:: DATASET ENTRIES
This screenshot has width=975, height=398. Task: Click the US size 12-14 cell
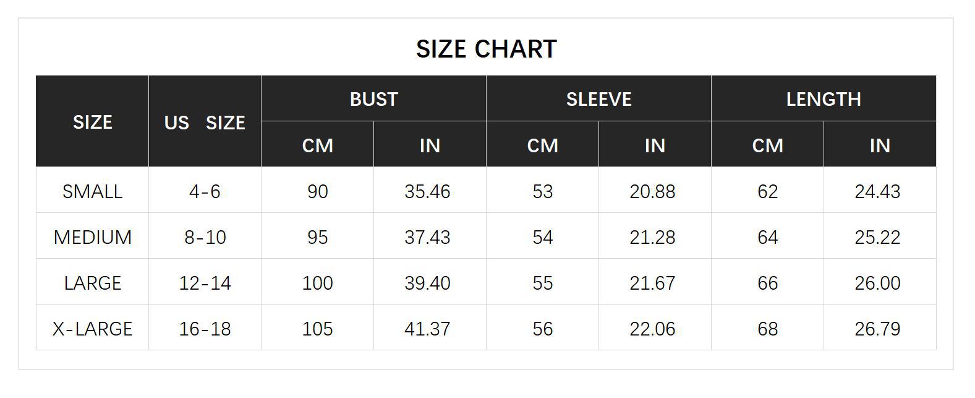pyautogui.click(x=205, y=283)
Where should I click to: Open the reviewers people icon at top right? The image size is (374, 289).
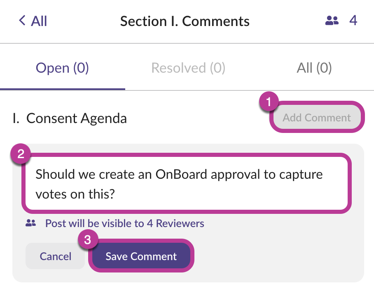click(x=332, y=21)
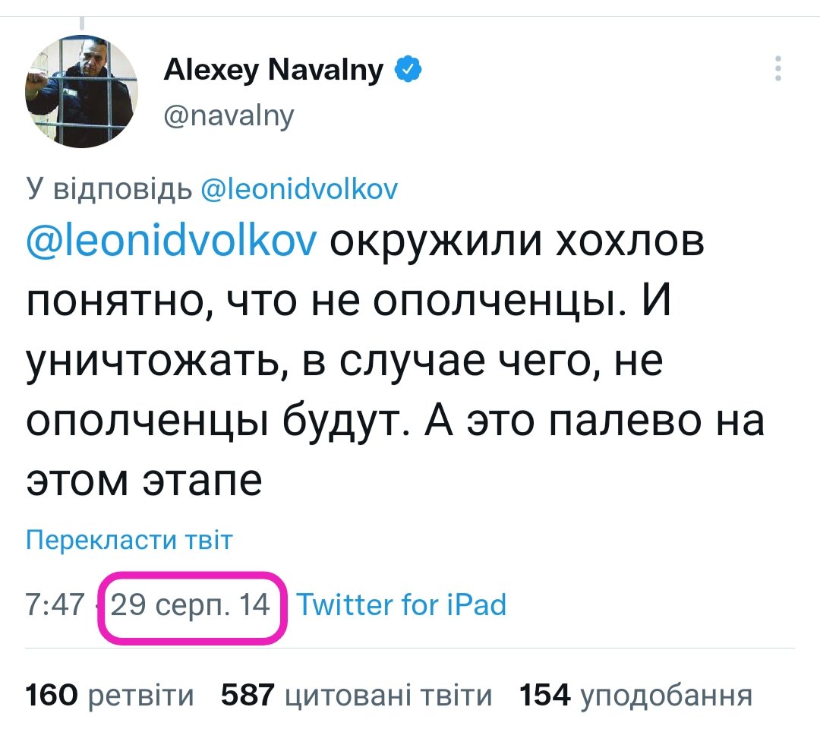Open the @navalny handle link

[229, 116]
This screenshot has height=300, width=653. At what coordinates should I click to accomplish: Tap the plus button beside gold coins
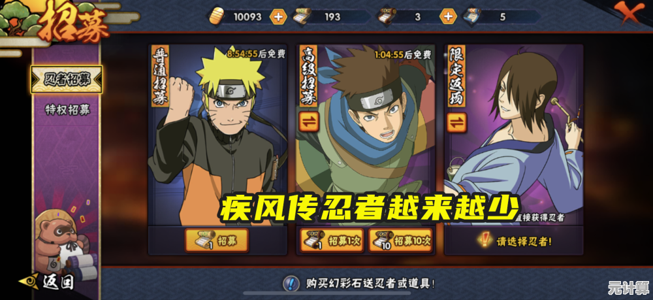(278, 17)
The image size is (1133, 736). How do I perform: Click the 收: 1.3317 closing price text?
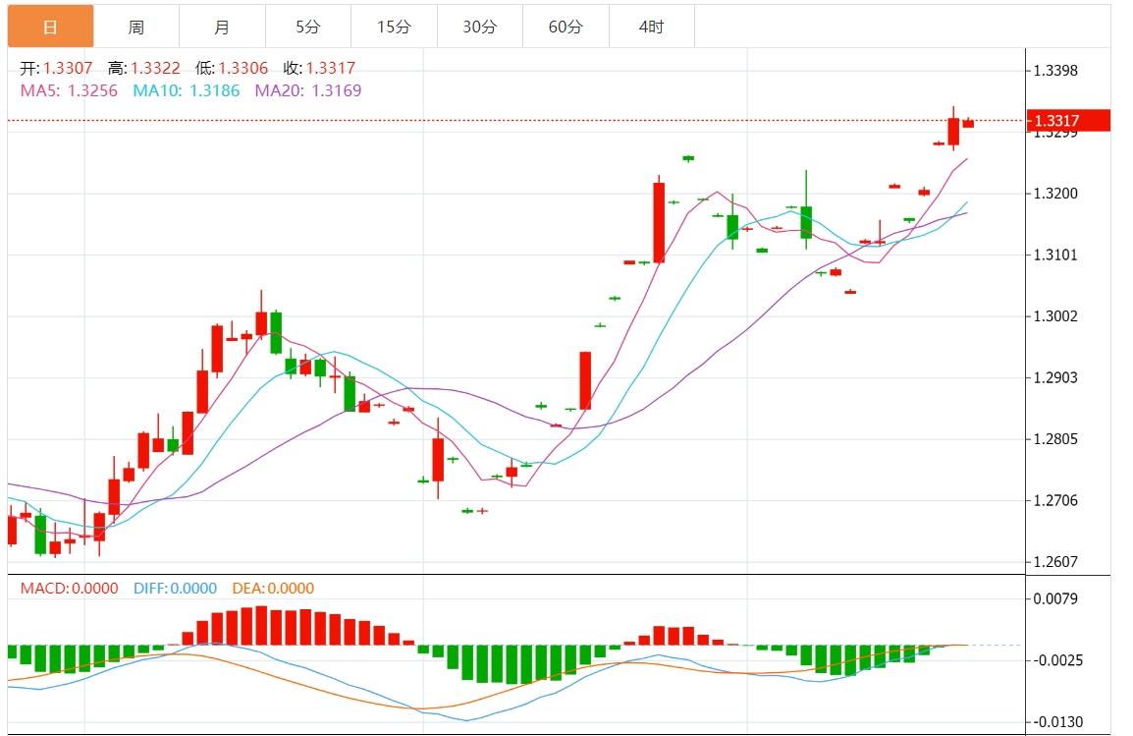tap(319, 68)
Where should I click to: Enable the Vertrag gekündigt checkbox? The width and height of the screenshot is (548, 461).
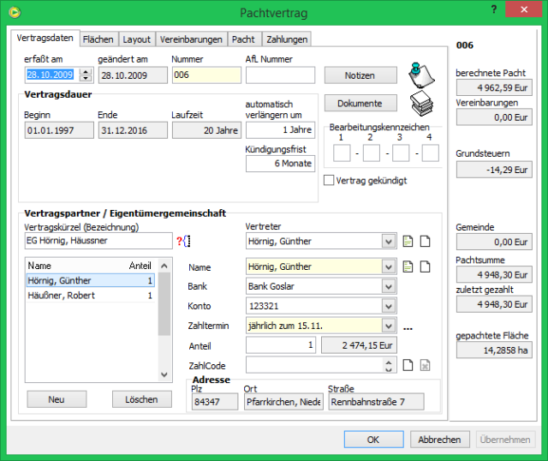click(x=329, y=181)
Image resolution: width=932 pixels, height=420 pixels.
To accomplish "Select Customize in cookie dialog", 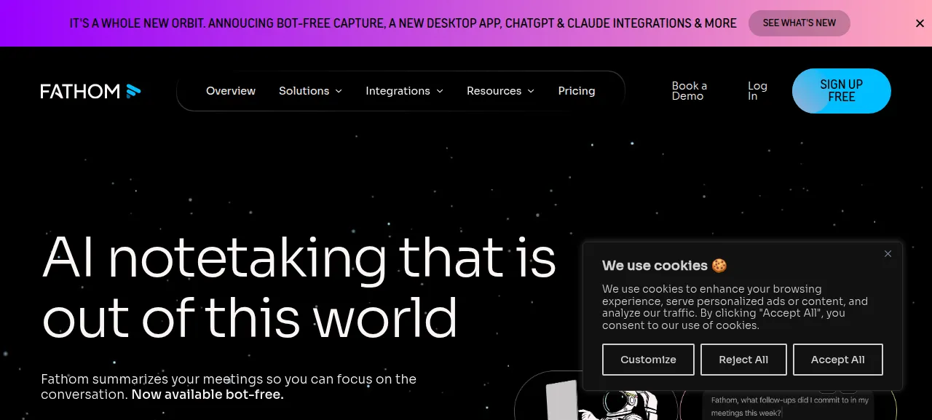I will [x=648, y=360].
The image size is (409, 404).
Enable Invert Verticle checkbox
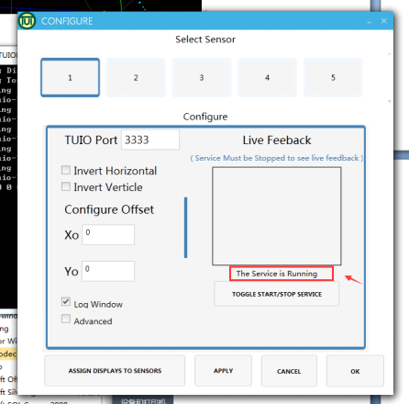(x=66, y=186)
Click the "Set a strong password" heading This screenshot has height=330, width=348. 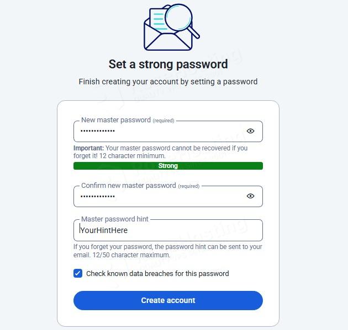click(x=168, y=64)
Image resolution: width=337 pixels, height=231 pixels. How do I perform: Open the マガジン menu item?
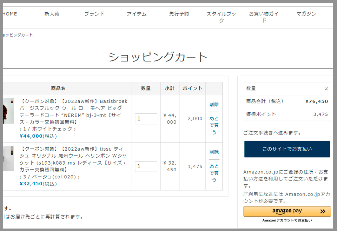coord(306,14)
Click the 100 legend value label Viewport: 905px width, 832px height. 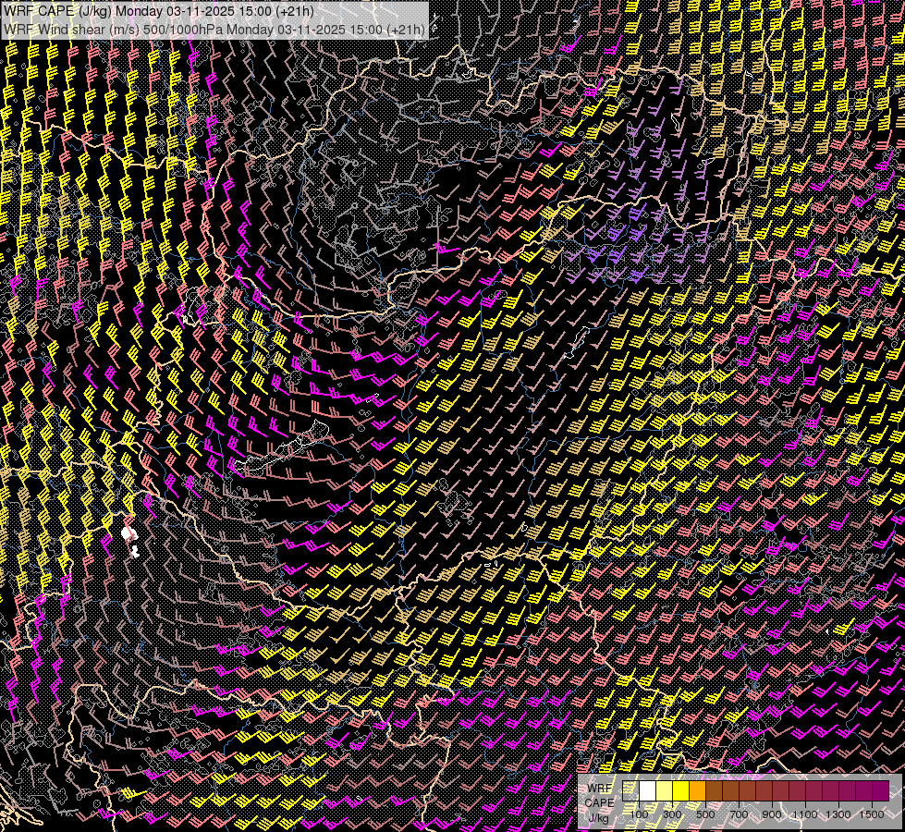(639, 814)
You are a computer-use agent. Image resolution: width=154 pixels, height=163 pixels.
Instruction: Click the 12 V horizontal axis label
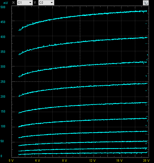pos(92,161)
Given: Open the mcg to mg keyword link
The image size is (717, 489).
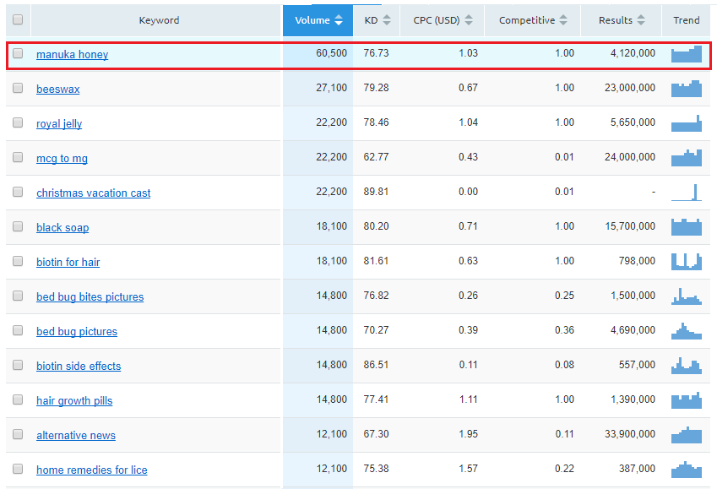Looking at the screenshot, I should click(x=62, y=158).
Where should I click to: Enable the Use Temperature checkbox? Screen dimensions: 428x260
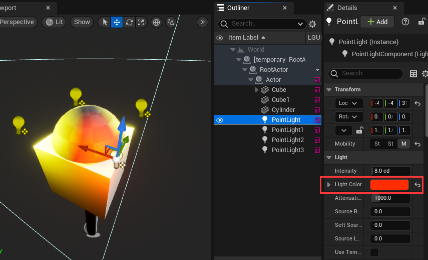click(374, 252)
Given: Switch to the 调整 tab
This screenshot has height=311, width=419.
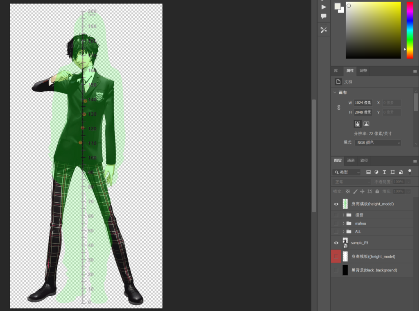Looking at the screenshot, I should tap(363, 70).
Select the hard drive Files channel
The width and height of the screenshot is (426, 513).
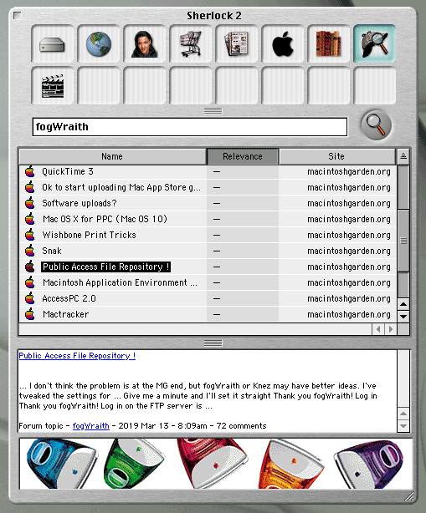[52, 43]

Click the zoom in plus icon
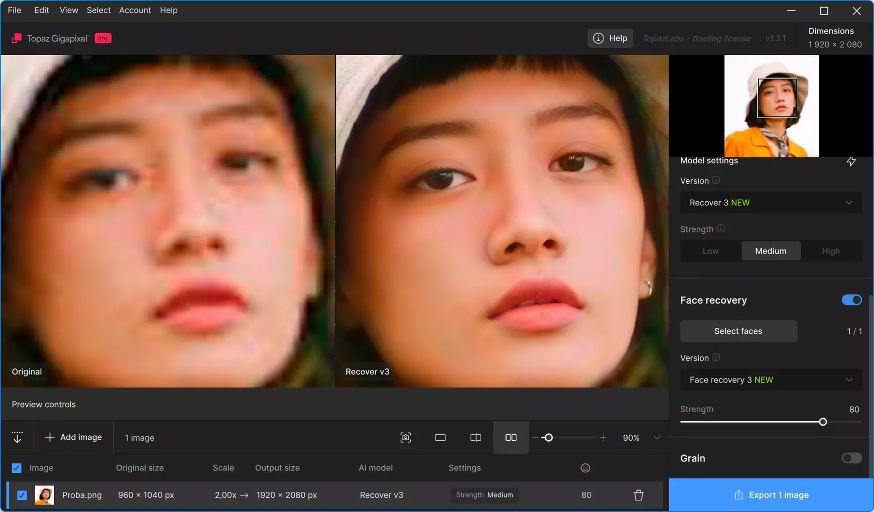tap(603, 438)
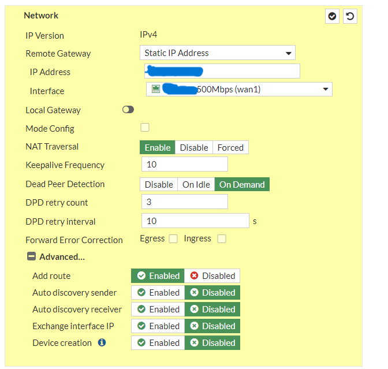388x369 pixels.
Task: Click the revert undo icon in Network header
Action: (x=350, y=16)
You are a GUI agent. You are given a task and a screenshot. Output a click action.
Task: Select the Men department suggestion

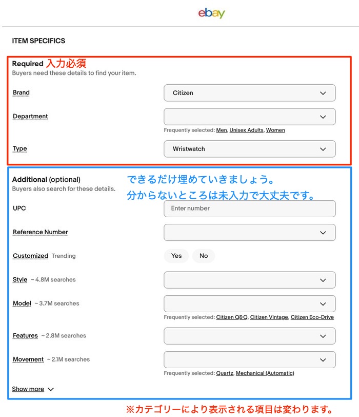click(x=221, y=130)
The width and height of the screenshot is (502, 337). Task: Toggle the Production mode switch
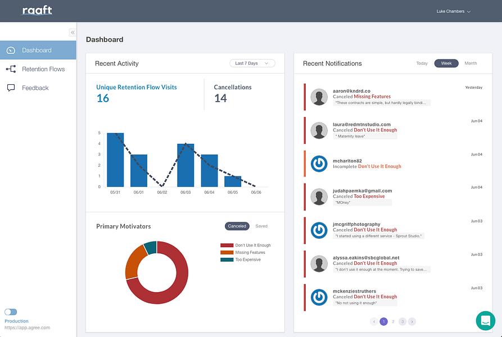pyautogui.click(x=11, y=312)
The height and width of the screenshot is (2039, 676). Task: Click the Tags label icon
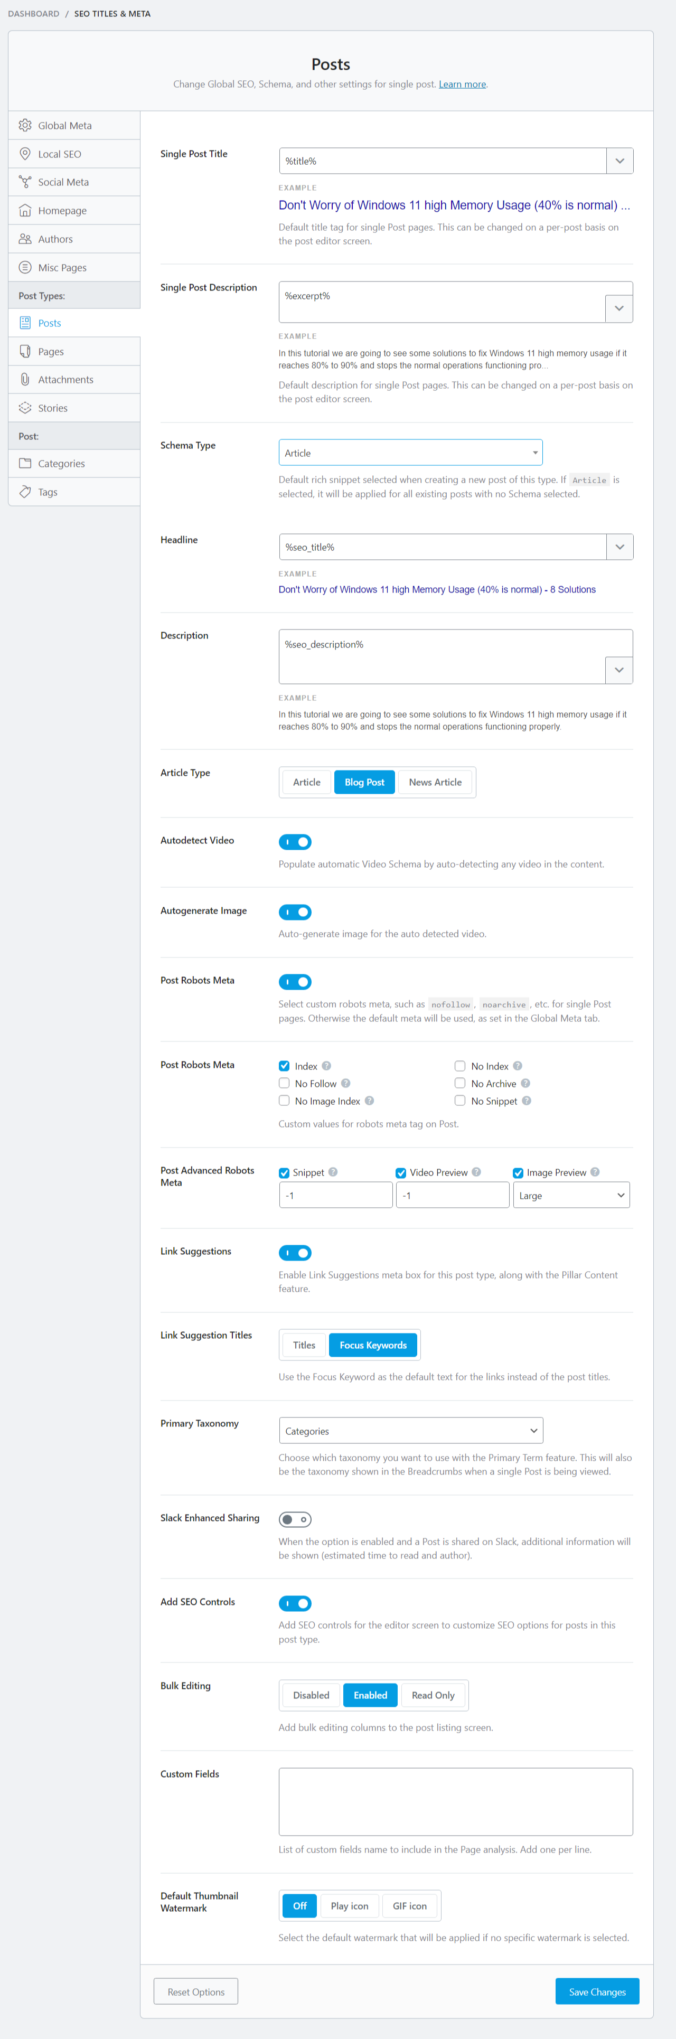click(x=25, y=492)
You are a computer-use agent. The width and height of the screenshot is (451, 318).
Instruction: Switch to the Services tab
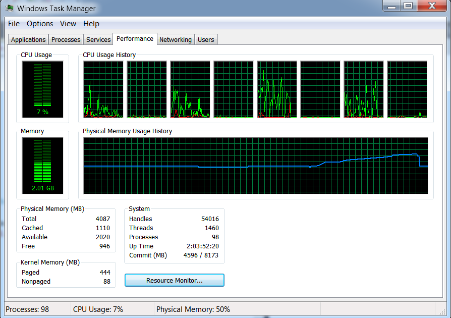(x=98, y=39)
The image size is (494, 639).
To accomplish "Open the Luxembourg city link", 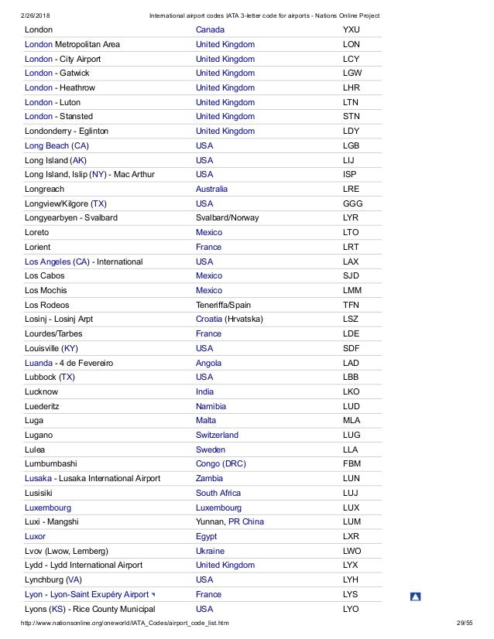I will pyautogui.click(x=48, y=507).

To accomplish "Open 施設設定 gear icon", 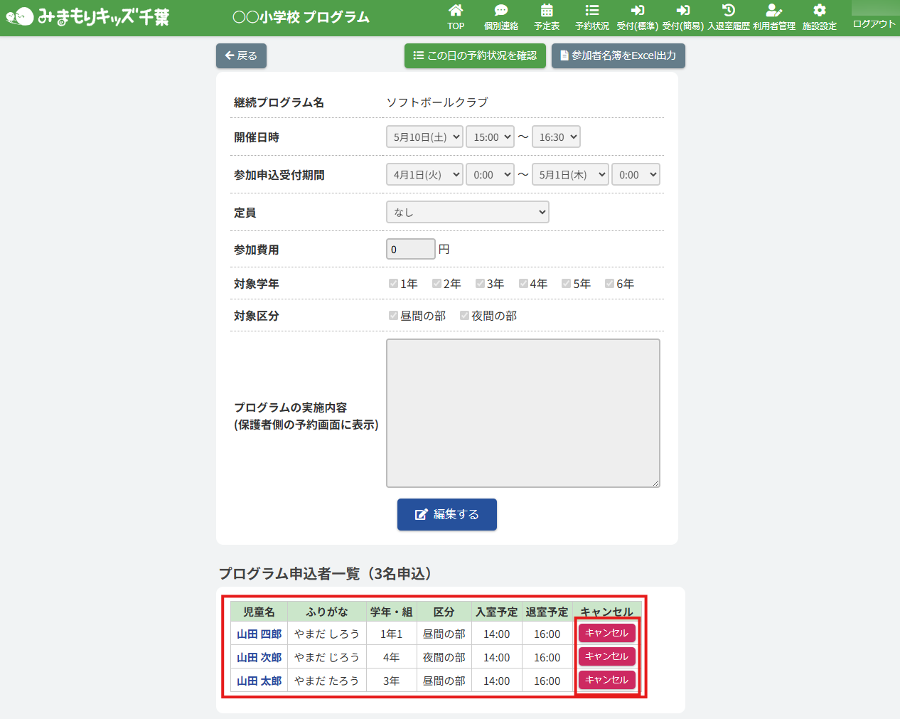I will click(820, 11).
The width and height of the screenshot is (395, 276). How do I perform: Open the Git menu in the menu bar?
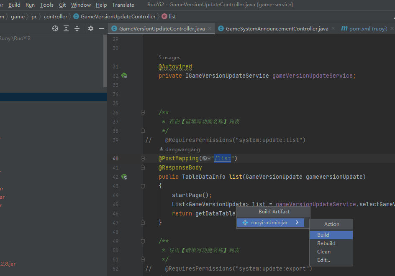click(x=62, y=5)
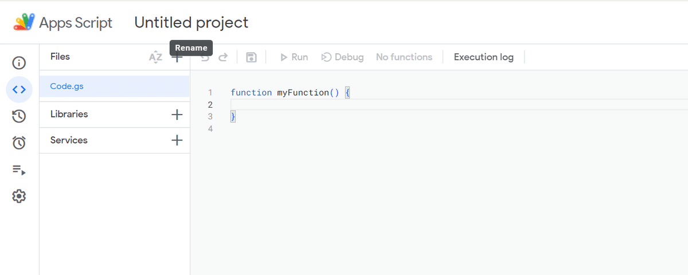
::::
ASSIGNMENT: Show the lines of the entries that include the string "agent", copying each in full.

TASK RESULT:
You are a computer-use agent. Image resolution: width=154 pixels, height=163 pixels.
You are a GUI agent. You are given a task and a screenshot. Output a click action.
You are a computer-use agent. The width and height of the screenshot is (451, 318).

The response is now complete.